» ABOUT THIS TASK
Your answer must be a word-for-word copy of the data.

Records from a data source
══════════

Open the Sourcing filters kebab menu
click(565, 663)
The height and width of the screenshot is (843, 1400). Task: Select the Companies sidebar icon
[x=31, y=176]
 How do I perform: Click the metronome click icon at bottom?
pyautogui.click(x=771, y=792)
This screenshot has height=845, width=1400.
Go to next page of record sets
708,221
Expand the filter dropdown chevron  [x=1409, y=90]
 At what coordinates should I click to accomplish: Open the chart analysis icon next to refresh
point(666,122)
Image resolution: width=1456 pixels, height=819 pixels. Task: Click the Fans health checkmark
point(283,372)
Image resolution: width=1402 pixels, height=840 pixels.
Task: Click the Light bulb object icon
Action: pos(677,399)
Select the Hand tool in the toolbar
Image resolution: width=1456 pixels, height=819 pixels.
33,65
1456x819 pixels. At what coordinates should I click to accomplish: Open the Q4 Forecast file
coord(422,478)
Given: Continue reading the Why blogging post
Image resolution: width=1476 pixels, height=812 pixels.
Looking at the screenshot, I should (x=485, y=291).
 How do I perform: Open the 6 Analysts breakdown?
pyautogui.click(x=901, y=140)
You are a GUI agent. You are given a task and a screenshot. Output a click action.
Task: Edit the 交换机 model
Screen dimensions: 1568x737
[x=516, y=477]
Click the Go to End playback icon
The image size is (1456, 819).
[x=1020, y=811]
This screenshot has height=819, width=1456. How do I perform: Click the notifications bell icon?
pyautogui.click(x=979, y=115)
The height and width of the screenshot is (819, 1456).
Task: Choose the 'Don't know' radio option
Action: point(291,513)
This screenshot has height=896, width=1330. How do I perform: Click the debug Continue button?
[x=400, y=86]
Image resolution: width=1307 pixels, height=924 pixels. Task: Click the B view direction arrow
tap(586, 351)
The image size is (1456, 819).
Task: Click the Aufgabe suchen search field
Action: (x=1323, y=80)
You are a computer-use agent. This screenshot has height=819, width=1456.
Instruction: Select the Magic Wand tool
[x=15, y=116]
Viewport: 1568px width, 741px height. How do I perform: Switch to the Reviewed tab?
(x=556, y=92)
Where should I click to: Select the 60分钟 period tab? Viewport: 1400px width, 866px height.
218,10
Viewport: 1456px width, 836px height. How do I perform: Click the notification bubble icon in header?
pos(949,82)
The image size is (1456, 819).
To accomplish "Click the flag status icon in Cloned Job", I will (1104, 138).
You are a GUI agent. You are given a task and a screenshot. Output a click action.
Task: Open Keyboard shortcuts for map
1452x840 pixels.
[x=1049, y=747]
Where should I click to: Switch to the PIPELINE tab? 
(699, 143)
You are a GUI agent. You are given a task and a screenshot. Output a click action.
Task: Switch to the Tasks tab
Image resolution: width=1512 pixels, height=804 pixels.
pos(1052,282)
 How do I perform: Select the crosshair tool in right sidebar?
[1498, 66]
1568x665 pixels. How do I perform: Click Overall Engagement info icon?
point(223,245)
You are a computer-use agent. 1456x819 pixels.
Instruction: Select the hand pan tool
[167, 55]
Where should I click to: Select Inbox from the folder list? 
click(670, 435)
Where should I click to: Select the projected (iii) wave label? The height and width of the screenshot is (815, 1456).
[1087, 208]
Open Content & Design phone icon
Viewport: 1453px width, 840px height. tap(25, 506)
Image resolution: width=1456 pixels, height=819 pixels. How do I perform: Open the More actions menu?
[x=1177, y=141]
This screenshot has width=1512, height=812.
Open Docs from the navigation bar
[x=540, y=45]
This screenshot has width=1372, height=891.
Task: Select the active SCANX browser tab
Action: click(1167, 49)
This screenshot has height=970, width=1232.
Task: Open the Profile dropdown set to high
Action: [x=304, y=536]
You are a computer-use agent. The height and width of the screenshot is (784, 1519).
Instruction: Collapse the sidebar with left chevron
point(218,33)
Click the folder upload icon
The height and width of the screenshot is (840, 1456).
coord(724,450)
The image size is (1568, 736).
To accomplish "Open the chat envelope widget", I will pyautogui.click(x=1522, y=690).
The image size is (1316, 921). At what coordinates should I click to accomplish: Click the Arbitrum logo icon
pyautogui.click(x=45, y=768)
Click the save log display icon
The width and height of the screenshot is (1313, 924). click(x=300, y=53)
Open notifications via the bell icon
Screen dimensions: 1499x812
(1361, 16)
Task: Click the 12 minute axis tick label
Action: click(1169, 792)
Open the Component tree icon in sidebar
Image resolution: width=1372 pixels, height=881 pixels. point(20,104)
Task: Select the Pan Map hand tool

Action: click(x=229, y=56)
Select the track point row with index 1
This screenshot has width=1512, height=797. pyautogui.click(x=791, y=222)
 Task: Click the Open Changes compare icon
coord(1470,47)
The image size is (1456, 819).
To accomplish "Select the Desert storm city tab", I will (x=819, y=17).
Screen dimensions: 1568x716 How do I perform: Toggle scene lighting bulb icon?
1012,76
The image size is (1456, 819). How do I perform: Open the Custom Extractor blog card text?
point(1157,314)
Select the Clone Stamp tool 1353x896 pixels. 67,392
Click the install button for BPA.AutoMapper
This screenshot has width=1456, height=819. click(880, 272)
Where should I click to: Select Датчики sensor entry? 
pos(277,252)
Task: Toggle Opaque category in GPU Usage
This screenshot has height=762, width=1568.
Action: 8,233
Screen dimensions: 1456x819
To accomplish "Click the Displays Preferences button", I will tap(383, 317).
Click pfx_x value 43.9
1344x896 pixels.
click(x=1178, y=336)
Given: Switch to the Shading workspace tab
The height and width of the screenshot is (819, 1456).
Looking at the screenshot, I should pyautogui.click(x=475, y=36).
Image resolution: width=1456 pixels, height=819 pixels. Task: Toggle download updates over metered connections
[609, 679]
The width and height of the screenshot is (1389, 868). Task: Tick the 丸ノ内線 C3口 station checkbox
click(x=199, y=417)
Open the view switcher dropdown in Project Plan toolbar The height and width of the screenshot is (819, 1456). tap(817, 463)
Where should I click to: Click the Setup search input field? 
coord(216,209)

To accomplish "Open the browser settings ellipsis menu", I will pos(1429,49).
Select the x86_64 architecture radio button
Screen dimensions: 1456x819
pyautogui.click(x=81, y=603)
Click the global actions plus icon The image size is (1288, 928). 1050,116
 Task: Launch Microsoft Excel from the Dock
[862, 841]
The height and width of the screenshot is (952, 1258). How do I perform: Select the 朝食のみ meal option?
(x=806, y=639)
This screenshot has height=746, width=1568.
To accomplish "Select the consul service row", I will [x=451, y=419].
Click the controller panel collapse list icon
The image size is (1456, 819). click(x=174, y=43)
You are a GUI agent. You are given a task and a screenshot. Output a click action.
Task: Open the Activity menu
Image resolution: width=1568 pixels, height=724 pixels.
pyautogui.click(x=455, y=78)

══════════

» ANSWER BOX
Open the Sourcing filters kebab menu
click(565, 663)
The height and width of the screenshot is (843, 1400). Task: Select the Companies sidebar icon
[x=31, y=176]
 How do I perform: Click the metronome click icon at bottom?
pyautogui.click(x=771, y=792)
This screenshot has height=845, width=1400.
Go to next page of record sets
708,221
Expand the filter dropdown chevron  [x=1409, y=90]
 At what coordinates should I click to accomplish: Open the chart analysis icon next to refresh
point(666,122)
Image resolution: width=1456 pixels, height=819 pixels. Task: Click the Fans health checkmark
point(283,372)
Image resolution: width=1402 pixels, height=840 pixels.
Task: Click the Light bulb object icon
Action: pos(677,399)
Select the Hand tool in the toolbar
Image resolution: width=1456 pixels, height=819 pixels.
33,65
1456x819 pixels. At what coordinates should I click to accomplish: Open the Q4 Forecast file
coord(422,478)
Given: Continue reading the Why blogging post
Image resolution: width=1476 pixels, height=812 pixels.
Looking at the screenshot, I should (x=485, y=291).
 How do I perform: Open the 6 Analysts breakdown?
pyautogui.click(x=901, y=140)
You are a GUI agent. You are given a task and a screenshot. Output a click action.
Task: Edit the 交换机 model
Screen dimensions: 1568x737
[x=516, y=477]
Click the Go to End playback icon
The image size is (1456, 819).
[x=1020, y=811]
This screenshot has height=819, width=1456. How do I perform: Click the notifications bell icon?
pyautogui.click(x=979, y=115)
The height and width of the screenshot is (819, 1456).
Task: Choose the 'Don't know' radio option
Action: point(291,513)
This screenshot has height=896, width=1330. How do I perform: Click the debug Continue button?
[x=400, y=86]
Image resolution: width=1307 pixels, height=924 pixels. Task: Click the B view direction arrow
tap(586, 351)
The image size is (1456, 819).
Task: Click the Aufgabe suchen search field
Action: (x=1323, y=80)
You are a computer-use agent. This screenshot has height=819, width=1456.
Instruction: Select the Magic Wand tool
[x=15, y=116]
Viewport: 1568px width, 741px height. How do I perform: Switch to the Reviewed tab?
(x=556, y=92)
Where should I click to: Select the 60分钟 period tab? Viewport: 1400px width, 866px height.
218,10
Viewport: 1456px width, 836px height. How do I perform: Click the notification bubble icon in header?
pos(949,82)
The image size is (1456, 819).
To accomplish "Click the flag status icon in Cloned Job", I will (1104, 138).
You are a GUI agent. You are given a task and a screenshot. Output a click action.
Task: Open Keyboard shortcuts for map
1452x840 pixels.
[x=1049, y=747]
Where should I click to: Switch to the PIPELINE tab? 
(699, 143)
You are a GUI agent. You are given a task and a screenshot. Output a click action.
Task: Switch to the Tasks tab
Image resolution: width=1512 pixels, height=804 pixels.
pos(1052,282)
 How do I perform: Select the crosshair tool in right sidebar?
[1498, 66]
1568x665 pixels. How do I perform: Click Overall Engagement info icon?
point(223,245)
You are a computer-use agent. 1456x819 pixels.
Instruction: Select the hand pan tool
[167, 55]
Where should I click to: Select Inbox from the folder list? 
click(670, 435)
Where should I click to: Select the projected (iii) wave label? The height and width of the screenshot is (815, 1456).
[1087, 208]
Open Content & Design phone icon
Viewport: 1453px width, 840px height. tap(25, 506)
Image resolution: width=1456 pixels, height=819 pixels. How do I perform: Open the More actions menu?
[x=1177, y=141]
This screenshot has width=1512, height=812.
Open Docs from the navigation bar
[x=540, y=45]
This screenshot has width=1372, height=891.
Task: Select the active SCANX browser tab
Action: click(1167, 49)
This screenshot has height=970, width=1232.
Task: Open the Profile dropdown set to high
Action: [x=304, y=536]
You are a computer-use agent. The height and width of the screenshot is (784, 1519).
Instruction: Collapse the sidebar with left chevron
point(218,33)
Click the folder upload icon
The height and width of the screenshot is (840, 1456).
coord(724,450)
The image size is (1568, 736).
To accomplish "Open the chat envelope widget", I will pyautogui.click(x=1522, y=690).
The image size is (1316, 921). At what coordinates should I click to accomplish: Click the Arbitrum logo icon
pyautogui.click(x=45, y=768)
Click the save log display icon
The width and height of the screenshot is (1313, 924). click(x=300, y=53)
Open notifications via the bell icon
Screen dimensions: 1499x812
(1361, 16)
Task: Click the 12 minute axis tick label
Action: click(1169, 792)
Open the Component tree icon in sidebar
Image resolution: width=1372 pixels, height=881 pixels. point(20,104)
Task: Select the Pan Map hand tool

Action: click(x=229, y=56)
Select the track point row with index 1
This screenshot has width=1512, height=797. pyautogui.click(x=791, y=222)
 Task: Click the Open Changes compare icon
coord(1470,47)
The image size is (1456, 819).
To accomplish "Select the Desert storm city tab", I will (x=819, y=17).
Screen dimensions: 1568x716 How do I perform: Toggle scene lighting bulb icon?
1012,76
The image size is (1456, 819). How do I perform: Open the Custom Extractor blog card text?
point(1157,314)
Select the Clone Stamp tool 1353x896 pixels. 67,392
Click the install button for BPA.AutoMapper
This screenshot has width=1456, height=819. click(880, 272)
Where should I click to: Select Датчики sensor entry? 
pos(277,252)
Task: Toggle Opaque category in GPU Usage
This screenshot has height=762, width=1568.
Action: 8,233
Screen dimensions: 1456x819
To accomplish "Click the Displays Preferences button", I will tap(383, 317).
Click pfx_x value 43.9
1344x896 pixels.
click(x=1178, y=336)
Given: Switch to the Shading workspace tab
The height and width of the screenshot is (819, 1456).
Looking at the screenshot, I should pyautogui.click(x=475, y=36).
Image resolution: width=1456 pixels, height=819 pixels. Task: Toggle download updates over metered connections
[609, 679]
The width and height of the screenshot is (1389, 868). Task: Tick the 丸ノ内線 C3口 station checkbox
click(x=199, y=417)
Open the view switcher dropdown in Project Plan toolbar The height and width of the screenshot is (819, 1456). tap(817, 463)
Where should I click to: Click the Setup search input field? 
coord(216,209)

To accomplish "Open the browser settings ellipsis menu", I will pos(1429,49).
Select the x86_64 architecture radio button
Screen dimensions: 1456x819
pyautogui.click(x=81, y=603)
Click the global actions plus icon The image size is (1288, 928). 1050,116
 Task: Launch Microsoft Excel from the Dock
[862, 841]
The height and width of the screenshot is (952, 1258). How do I perform: Select the 朝食のみ meal option?
(x=806, y=639)
This screenshot has height=746, width=1568.
To accomplish "Select the consul service row", I will [x=451, y=419].
Click the controller panel collapse list icon
The image size is (1456, 819). click(x=174, y=43)
You are a GUI agent. You are given a task and a screenshot. Output a click action.
Task: Open the Activity menu
Image resolution: width=1568 pixels, height=724 pixels.
pyautogui.click(x=455, y=78)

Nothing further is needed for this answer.